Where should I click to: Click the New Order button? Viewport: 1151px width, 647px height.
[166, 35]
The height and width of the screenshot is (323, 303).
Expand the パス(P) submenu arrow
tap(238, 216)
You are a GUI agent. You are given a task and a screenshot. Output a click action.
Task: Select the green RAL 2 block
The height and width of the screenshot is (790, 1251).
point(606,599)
════════════════
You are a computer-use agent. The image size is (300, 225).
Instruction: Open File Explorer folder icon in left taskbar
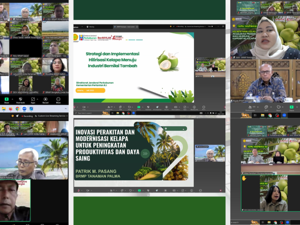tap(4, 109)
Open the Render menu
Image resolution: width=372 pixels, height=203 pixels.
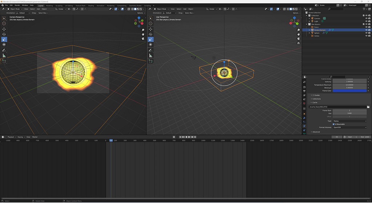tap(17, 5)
════════════════
> **EXERCISE BRIEF**: Echo the items word for word, starting at the line that contains "The height and width of the screenshot is (323, 303)." and ending at the line that contains "point(606,599)".

> **THE REPLY**:
The height and width of the screenshot is (323, 303).
Expand the パス(P) submenu arrow
tap(238, 216)
You are a GUI agent. You are given a task and a screenshot. Output a click action.
Task: Select the green RAL 2 block
The height and width of the screenshot is (790, 1251).
point(606,599)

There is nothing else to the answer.